Washington Monthly has ranked elite colleges based on their affordability for middle-class students, and Harvard, Stanford and Dartmouth come out looking good. All of them cost, on average, less than $10,000 per year for students from families making less than $75,000.

But other Ivy League colleges could afford to do even more, the magazine points out. Based on their annual returns, Yale, Princeton and Harvard could give away their education for free without touching the capital in their multibillion-dollar endowments:

Harvard can afford to charge low-income families only $1,533 because it's sitting on an endowment worth $1,240,548 per student. A 5 percent return on that money — and Harvard historically has earned about 12 percent — would generate $62,027 a year, more than enough to cover the $59,950 sticker price for a year at Harvard. It makes you wonder why the school charges lower-income students any tuition at all…. Princeton and Yale both have even bigger endowment per student ratios than Harvard, but charge low- and middle-income students double, triple, or quadruple as much. What's with that?

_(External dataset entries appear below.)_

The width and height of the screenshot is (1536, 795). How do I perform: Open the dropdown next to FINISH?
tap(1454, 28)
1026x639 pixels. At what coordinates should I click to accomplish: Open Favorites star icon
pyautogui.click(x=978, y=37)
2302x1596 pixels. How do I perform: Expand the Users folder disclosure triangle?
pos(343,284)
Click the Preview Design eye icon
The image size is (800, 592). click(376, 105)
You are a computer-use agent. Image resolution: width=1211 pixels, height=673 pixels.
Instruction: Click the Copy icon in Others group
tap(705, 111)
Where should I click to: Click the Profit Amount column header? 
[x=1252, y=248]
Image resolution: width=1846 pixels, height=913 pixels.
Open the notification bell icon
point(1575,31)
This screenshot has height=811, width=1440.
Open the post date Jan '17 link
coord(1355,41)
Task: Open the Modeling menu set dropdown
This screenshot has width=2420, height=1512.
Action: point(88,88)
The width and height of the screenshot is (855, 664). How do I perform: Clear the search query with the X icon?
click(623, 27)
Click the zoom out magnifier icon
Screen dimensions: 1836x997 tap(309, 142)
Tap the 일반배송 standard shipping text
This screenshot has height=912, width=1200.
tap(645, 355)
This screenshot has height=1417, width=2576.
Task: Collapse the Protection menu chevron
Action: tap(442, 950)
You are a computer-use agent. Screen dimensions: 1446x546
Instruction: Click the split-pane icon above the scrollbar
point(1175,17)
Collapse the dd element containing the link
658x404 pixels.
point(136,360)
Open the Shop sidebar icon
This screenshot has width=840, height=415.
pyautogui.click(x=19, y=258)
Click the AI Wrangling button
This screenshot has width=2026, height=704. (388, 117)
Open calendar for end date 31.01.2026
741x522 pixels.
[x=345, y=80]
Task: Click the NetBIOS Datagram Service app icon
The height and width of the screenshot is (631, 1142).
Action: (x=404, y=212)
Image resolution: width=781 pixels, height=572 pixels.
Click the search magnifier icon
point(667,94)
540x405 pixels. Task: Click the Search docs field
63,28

Yale has about $1.7 million in endowment money for every student it enrolls and an average annual return of 11 percent for the past 10 years. Princeton has $2.3 million for each student and a rate of return around 10 percent. Stanford, like Harvard, has $1.2 million for each student and an annualized rate of return of 10 percent.

So why charge more than $60,000 per year? Tuition for everyone at the nation's most elite universities would be a giveaway to many wealthy students. Only a handful of universities have such vast per-student resources, and they tend to have rich student bodies already. Statistics from Harvard, which offers financial aid to families making up to $200,000 per year, suggest that at least one-third of students are from families with higher incomes.

But the analysis suggests that it's financially possible — and it raises questions about whether the wealthiest nonprofit universities are being generous enough in admitting and financing poor and middle-class students.